On 4/6/26 18:25, Tom St Denis wrote:
> The gpu_metrics sysfs file carries a binary blob but was implemented as
> a text device_attribute, which imposes a hard PAGE_SIZE-1 cap and makes
> it impossible for userspace to distinguish a successful short read from
> a truncated one (stat reports 4 KiB regardless of actual payload size).
>
> Convert gpu_metrics to a bin_attribute. The declared file size is an
> upper bound (128 KiB); the real payload length is the byte count
> returned before EOF.
>
> To guarantee that multi-chunk reads (which kernfs splits at PAGE_SIZE
> boundaries) return a coherent snapshot, each reader (identified by its
> struct file pointer) gets its own cached metrics buffer via an xarray.
> When offset is 0, PMFW is sampled and stored in that reader's entry;
> subsequent offsets are served from the same snapshot. The entry is
> freed on EOF. A mutex serialises xarray mutations and PMFW access.
>
> Stale entries from readers that close without reaching EOF (e.g.,
> killed processes) are lazily evicted after 30 seconds whenever any
> new reader starts.
>
> This per-reader approach avoids the cross-contamination problem of
> a single shared cache: concurrent readers each see their own coherent
> PMFW snapshot rather than risking one reader's off=0 overwriting the
> buffer while another reader is mid-way through a multi-chunk read.
>
> V3: Per-reader snapshot state, so each open fd gets its own cached
> gpu_metrics buffer and all chunks for that reader come from the
> same sample (Vitaly)
>
> V4: Remove the residual PAGE_SIZE cap that v3 still carried over from
> v1. The whole point of the bin_attribute conversion is to
> lift the old PAGE_SIZE-1 limit, but v3 still had:
> - WARN_ON_ONCE(len > PAGE_SIZE) with silent truncation to 4K
> - kzalloc(PAGE_SIZE) for the snapshot buffer (fixed allocation)
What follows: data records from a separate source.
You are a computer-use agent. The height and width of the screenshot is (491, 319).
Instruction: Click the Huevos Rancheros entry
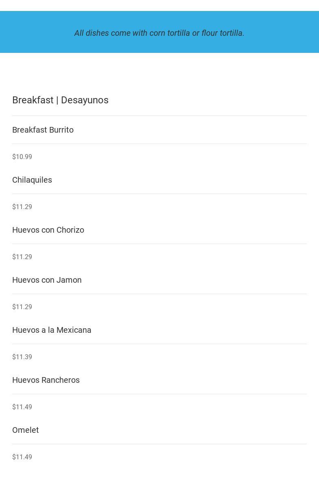tap(46, 380)
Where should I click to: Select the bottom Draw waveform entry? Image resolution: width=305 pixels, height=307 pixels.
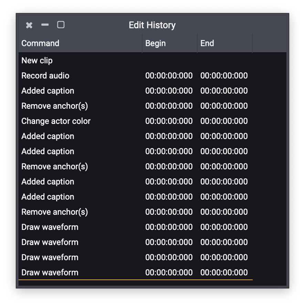pyautogui.click(x=50, y=273)
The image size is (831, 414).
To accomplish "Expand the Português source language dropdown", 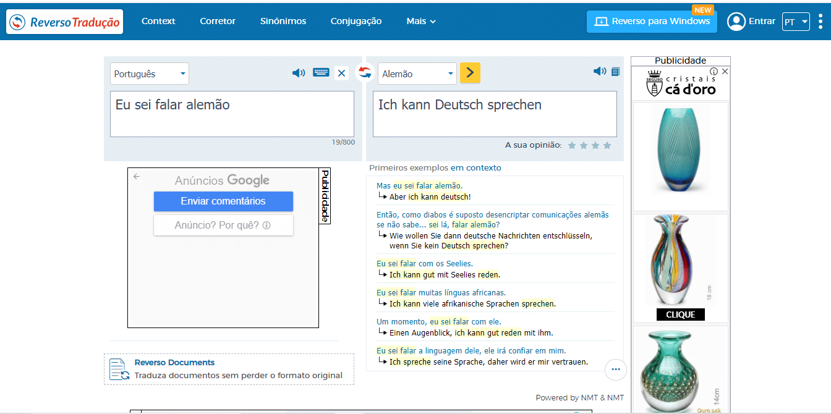I will coord(150,74).
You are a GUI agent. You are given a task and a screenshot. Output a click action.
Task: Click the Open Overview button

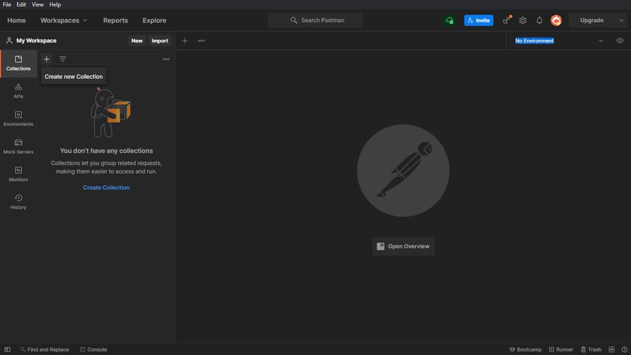click(403, 246)
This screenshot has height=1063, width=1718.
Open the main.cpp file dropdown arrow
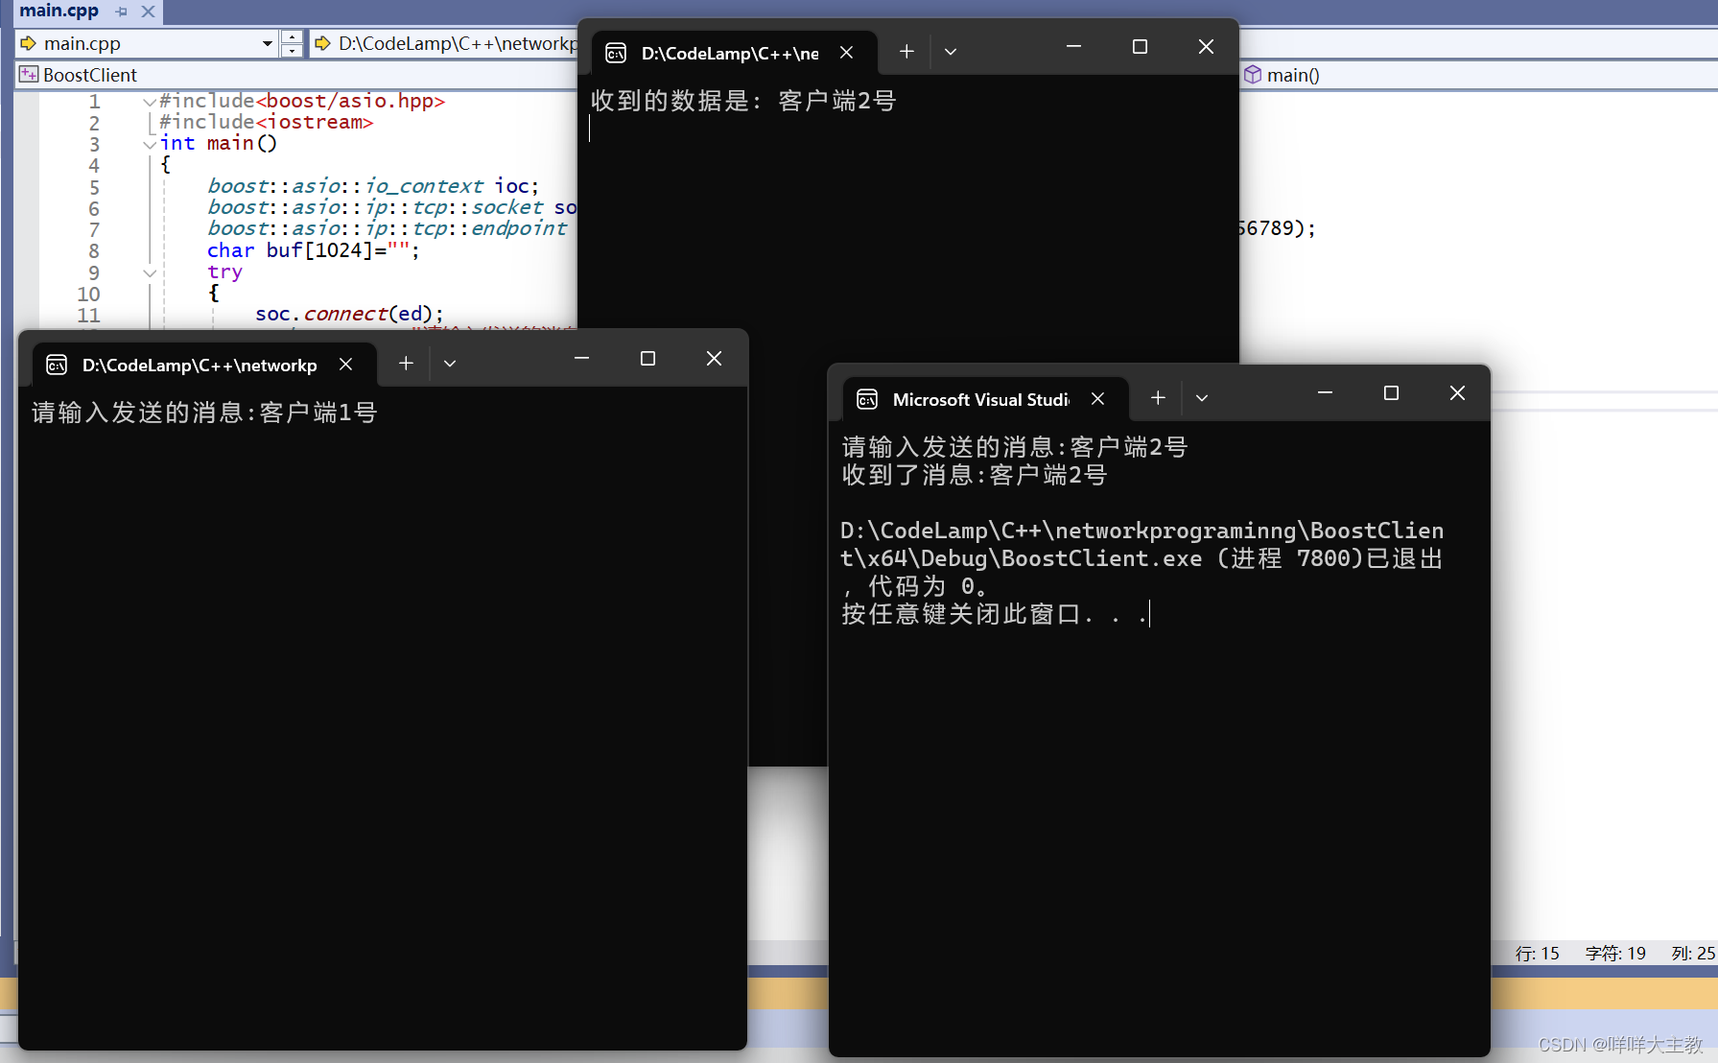point(267,44)
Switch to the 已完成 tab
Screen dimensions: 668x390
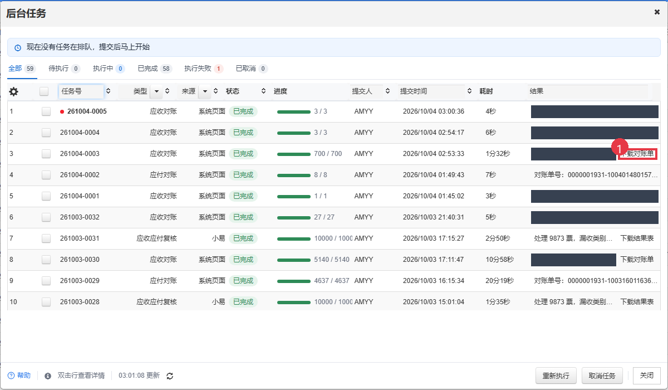click(x=155, y=69)
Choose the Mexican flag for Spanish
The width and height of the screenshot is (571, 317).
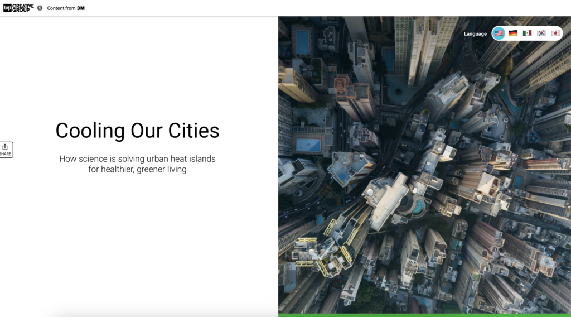click(x=527, y=33)
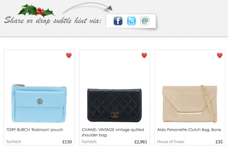Send a hint via the email @ icon

[x=145, y=21]
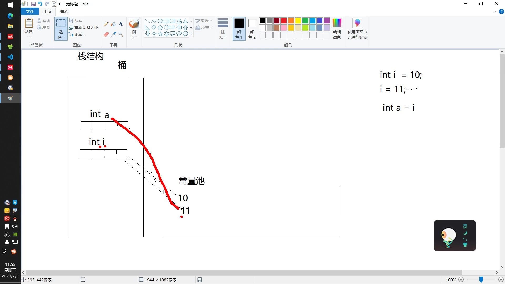Screen dimensions: 505x284
Task: Select the Magnifier tool
Action: coord(121,34)
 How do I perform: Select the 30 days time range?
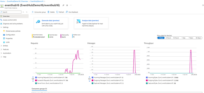point(198,38)
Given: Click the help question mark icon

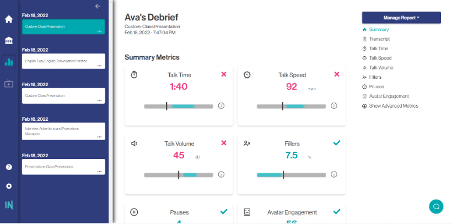Looking at the screenshot, I should [9, 167].
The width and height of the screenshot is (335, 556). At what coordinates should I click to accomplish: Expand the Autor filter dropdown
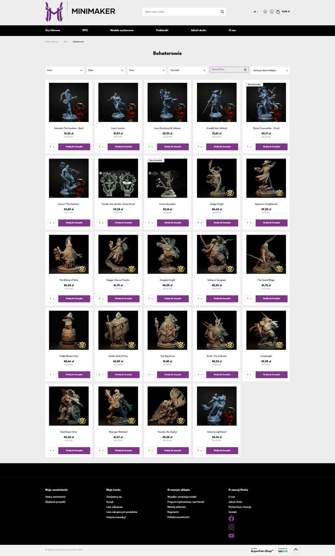64,70
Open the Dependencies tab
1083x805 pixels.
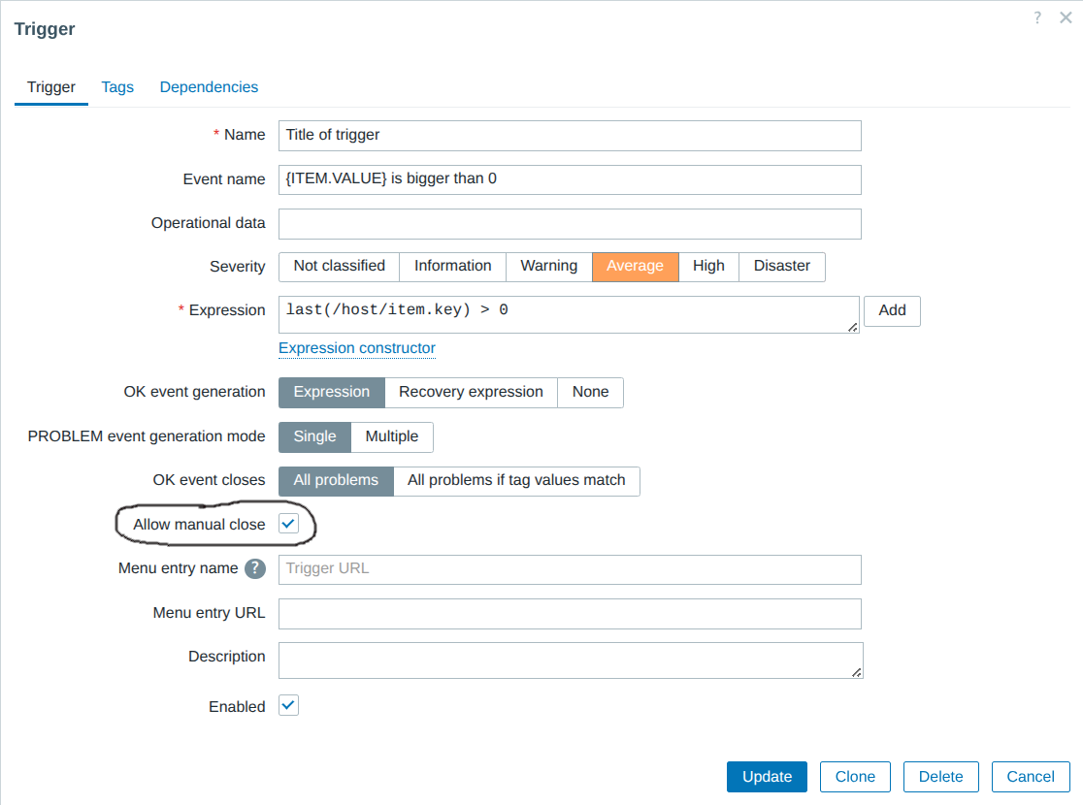[209, 87]
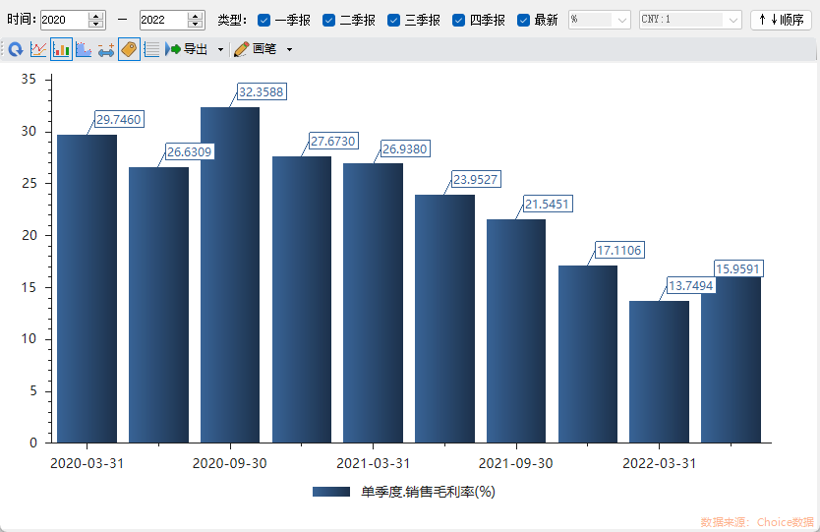Toggle gridlines with the list-lines icon
820x532 pixels.
coord(151,49)
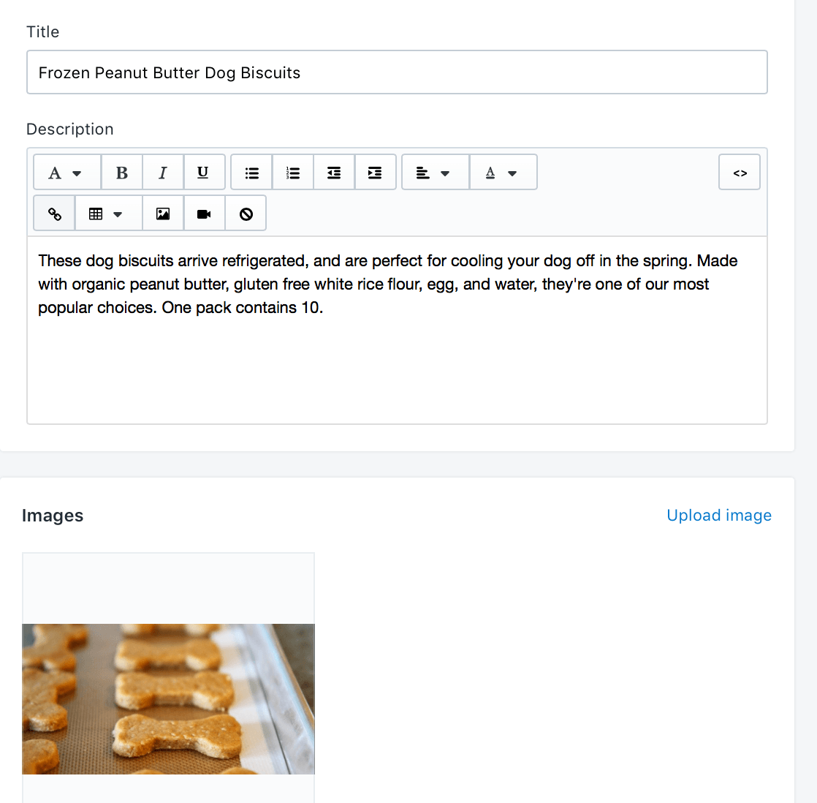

> - a separate memcpy from metrics into that fixed buffer
> In v4 the snapshot buffer is allocated with kmemdup() sized to the
> actual payload returned by amdgpu_dpm_get_gpu_metrics(), so payloads
> larger than PAGE_SIZE work correctly. The only remaining upper bound
> is AMDGPU_GPU_METRICS_BIN_ATTR_MAX_SZ (128 KiB), which is the
> declared bin_attribute file size and serves as a sanity check —
> exceeding it now returns -EOVERFLOW instead of silently truncating.
> (Tom)
>
> Signed-off-by: Tom St Denis <[email protected]>
> Acked-by: Vitaly Prosyak <[email protected]>
> Change-Id: Ib4fa233d9a25a396f1cc7d5fcf74f5f6578329f5
> ---
> drivers/gpu/drm/amd/pm/amdgpu_pm.c | 208 +++++++++++++++++++++---
> drivers/gpu/drm/amd/pm/inc/amdgpu_dpm.h | 4 +
> drivers/gpu/drm/amd/pm/inc/amdgpu_pm.h | 1 -
> 3 files changed, 188 insertions(+), 25 deletions(-)
>
> diff --git a/drivers/gpu/drm/amd/pm/amdgpu_pm.c
> b/drivers/gpu/drm/amd/pm/amdgpu_pm.c
> index a4d8e667eafb..303a2d643b10 100644
> --- a/drivers/gpu/drm/amd/pm/amdgpu_pm.c
> +++ b/drivers/gpu/drm/amd/pm/amdgpu_pm.c
> @@ -34,8 +34,19 @@
> #include <linux/nospec.h>
> #include <linux/pm_runtime.h>
> #include <linux/string_choices.h>
> +#include <linux/sysfs.h>
> +#include <linux/sizes.h>
> +#include <linux/xarray.h>
> #include <asm/processor.h>
>
> +/*
> + * Sysfs reports this as the file size (stat/ls); kernfs also uses it to cap
> + * read offsets. Actual payload length is the return value of
> + * amdgpu_dpm_get_gpu_metrics() and must not exceed this.
> + */
> +#define AMDGPU_GPU_METRICS_BIN_ATTR_MAX_SZ SZ_128K
> +
> +
> #define MAX_NUM_OF_FEATURES_PER_SUBSET 8
> #define MAX_NUM_OF_SUBSETS 8
>
> @@ -1734,43 +1745,170 @@ static ssize_t amdgpu_get_pm_metrics(struct device
> *dev,
> * DOC: gpu_metrics
> *
> * The amdgpu driver provides a sysfs API for retrieving current gpu
> - * metrics data. The file gpu_metrics is used for this. Reading the
> - * file will dump all the current gpu metrics data.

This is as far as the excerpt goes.